━━ Information ━━

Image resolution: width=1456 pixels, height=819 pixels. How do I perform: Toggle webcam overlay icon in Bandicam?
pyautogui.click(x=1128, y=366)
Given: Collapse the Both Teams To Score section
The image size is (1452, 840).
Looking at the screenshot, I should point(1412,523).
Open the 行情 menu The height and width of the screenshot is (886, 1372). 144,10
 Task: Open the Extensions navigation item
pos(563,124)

━━━
━━ Information ━━

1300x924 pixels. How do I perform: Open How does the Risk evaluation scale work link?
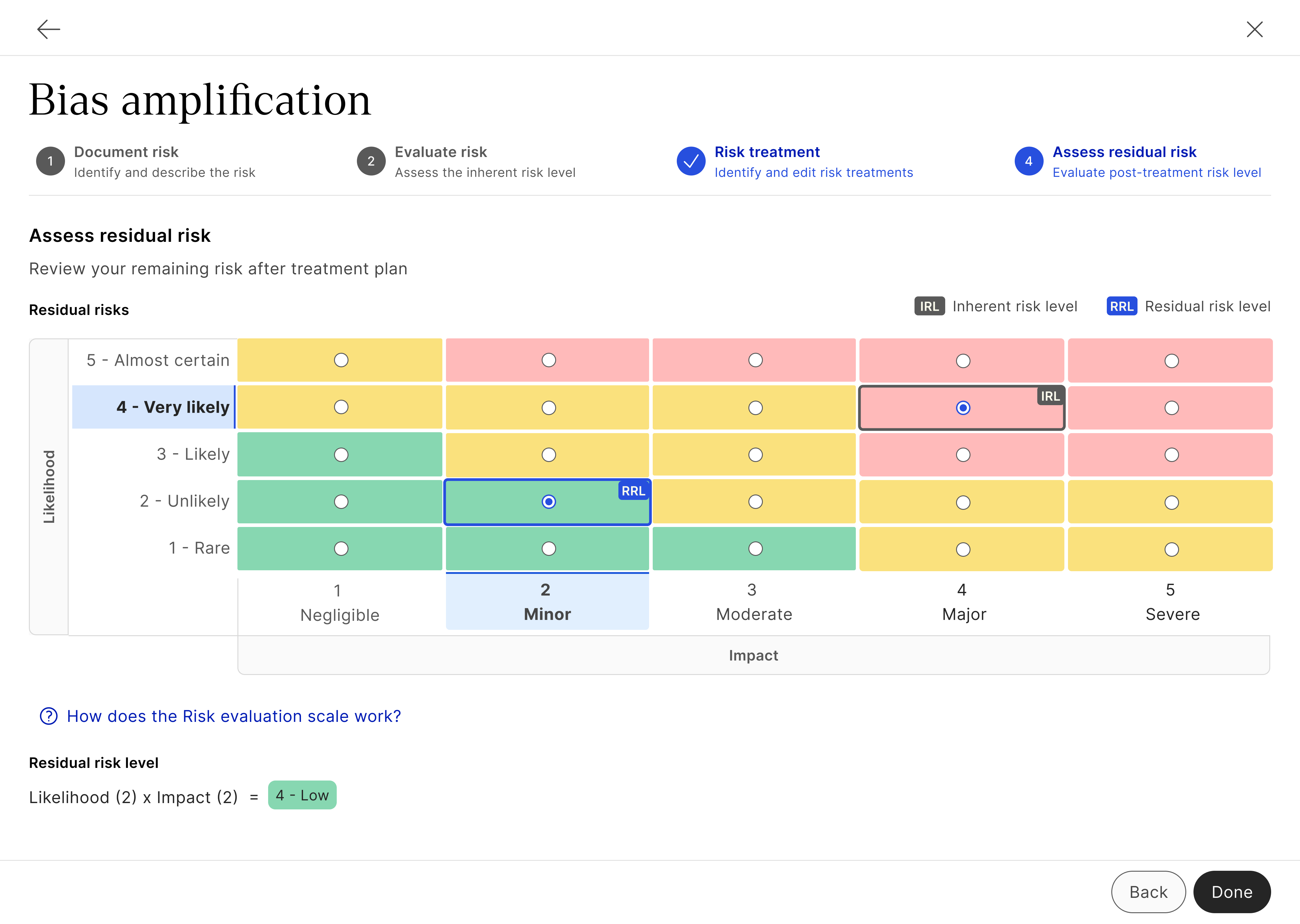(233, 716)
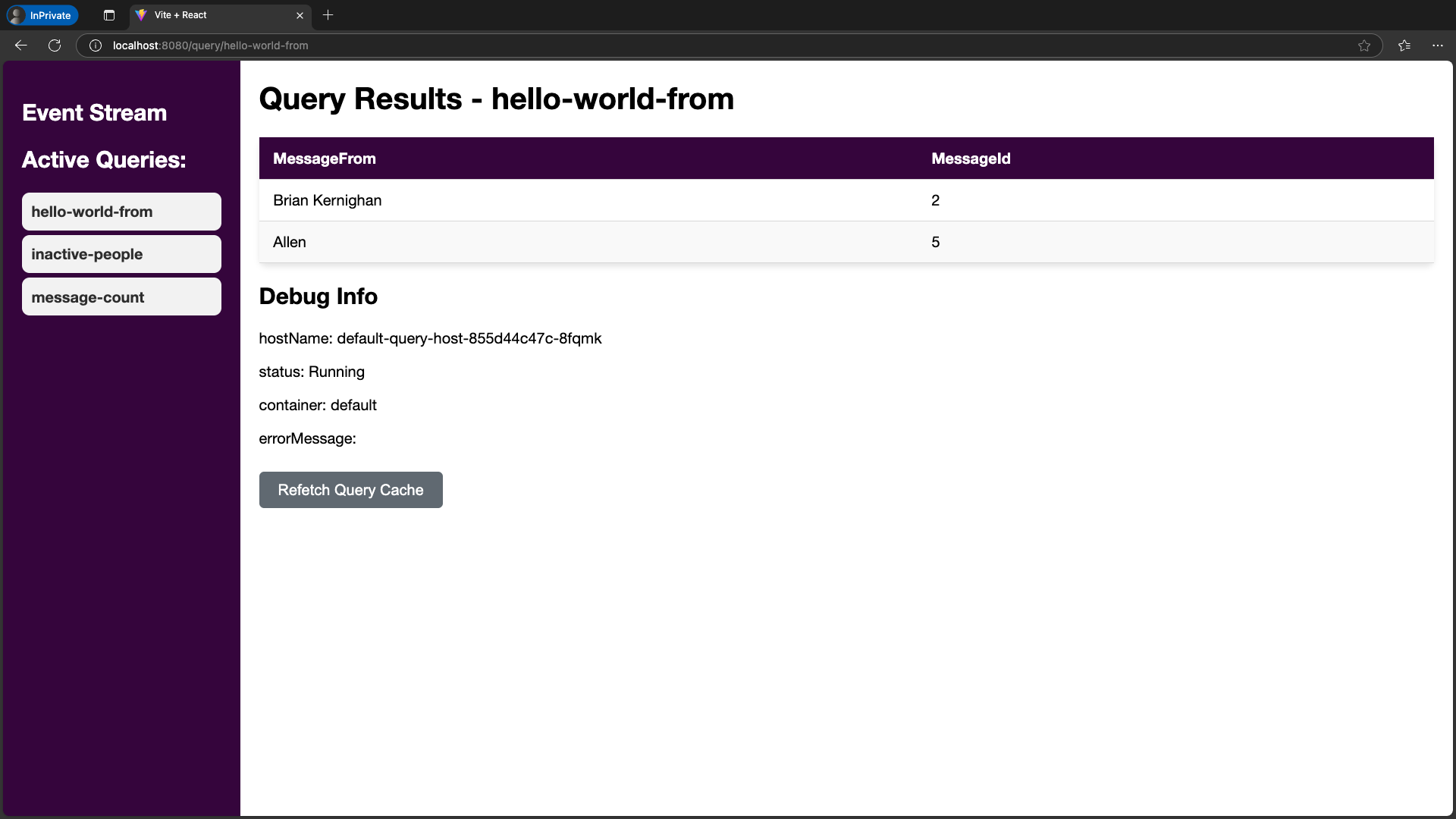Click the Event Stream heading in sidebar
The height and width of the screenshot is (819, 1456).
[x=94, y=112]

━━━
━━ Information ━━

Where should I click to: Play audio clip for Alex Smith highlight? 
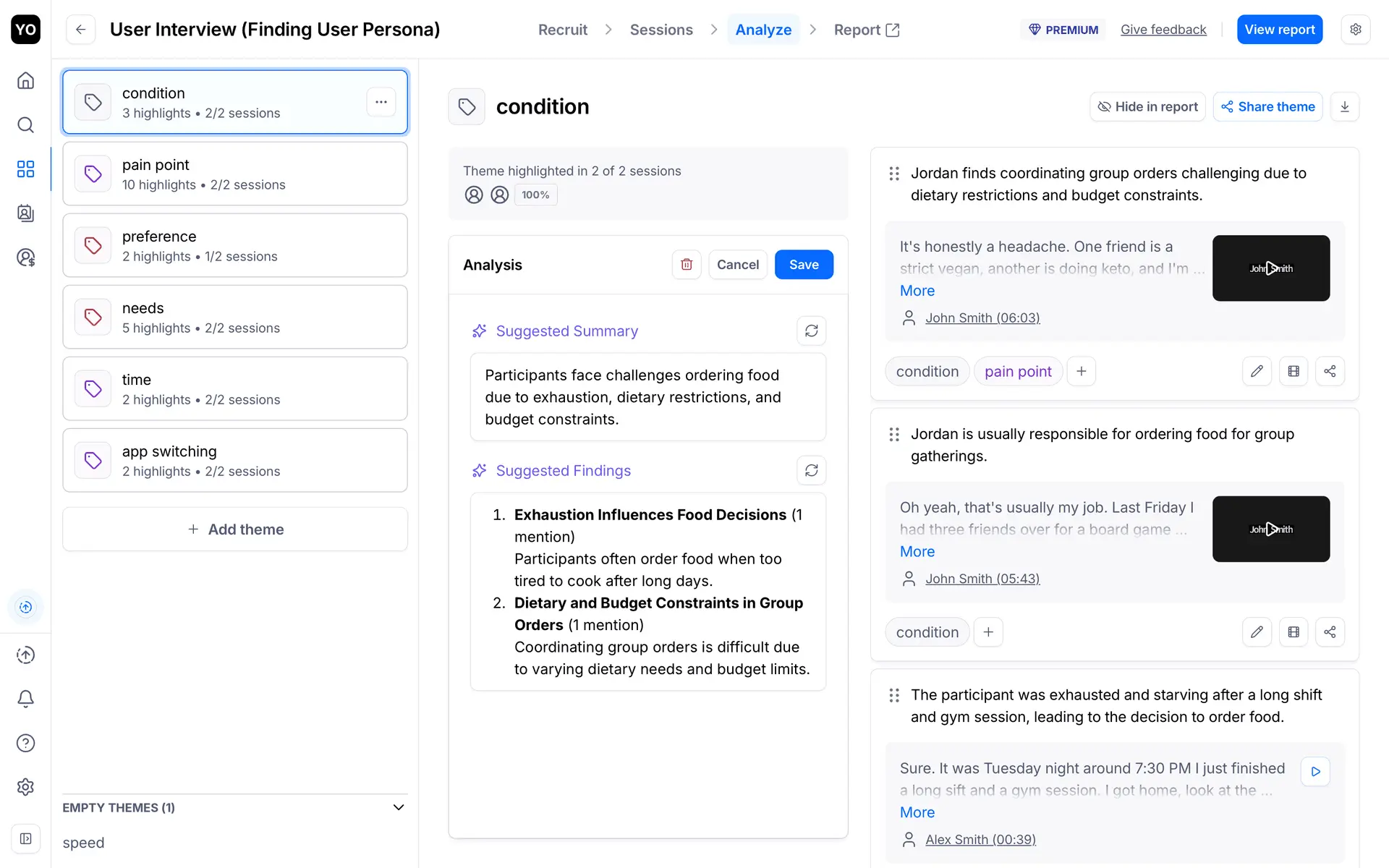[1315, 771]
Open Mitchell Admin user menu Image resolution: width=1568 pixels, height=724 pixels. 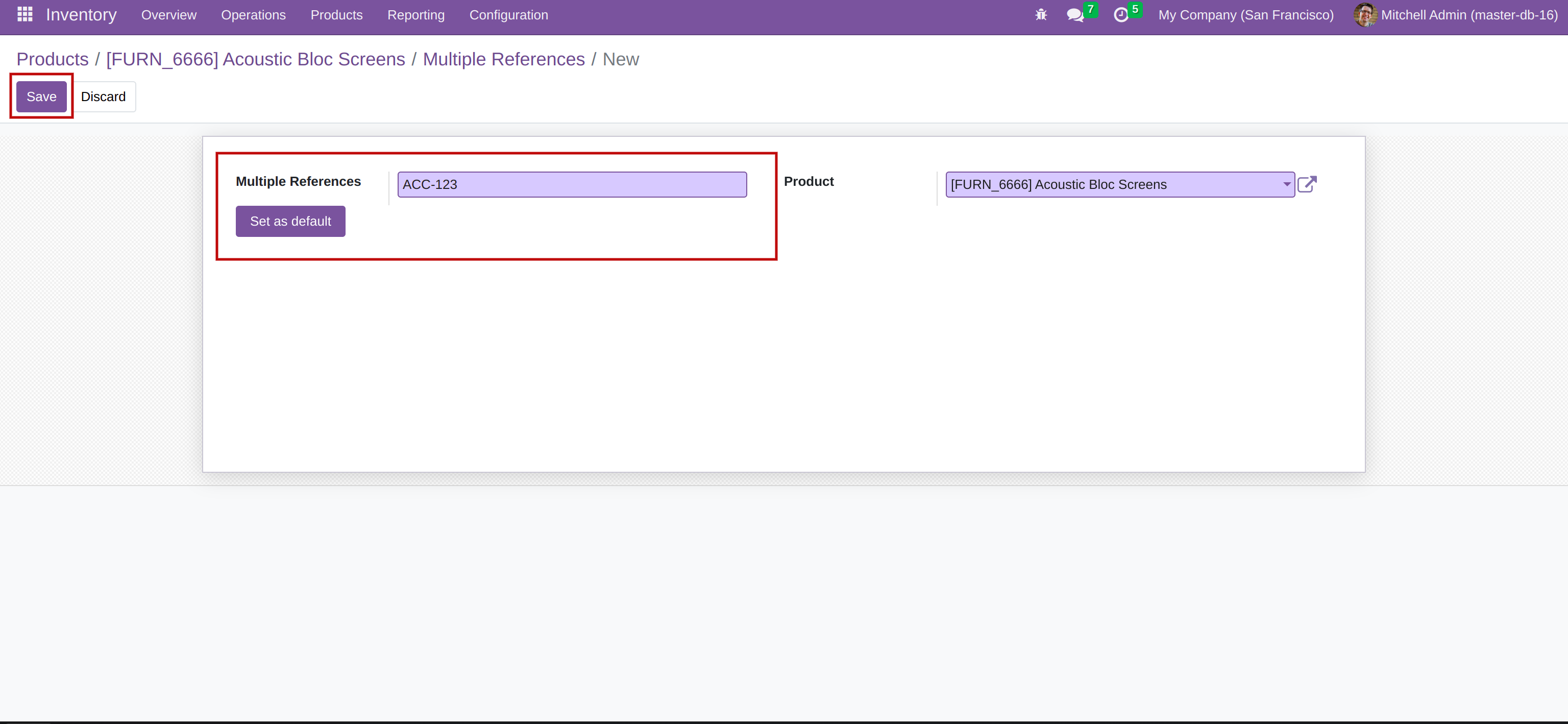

━━━

## Exercise goal:
Restate word for word every line from the one with "Where should I" up to and including the one with "Open Mitchell Admin" in the records above, minus the pictures.

## Solution for this exercise:
Where should I click to: Play audio clip for Alex Smith highlight? 
[1315, 771]
Open Mitchell Admin user menu Image resolution: width=1568 pixels, height=724 pixels. 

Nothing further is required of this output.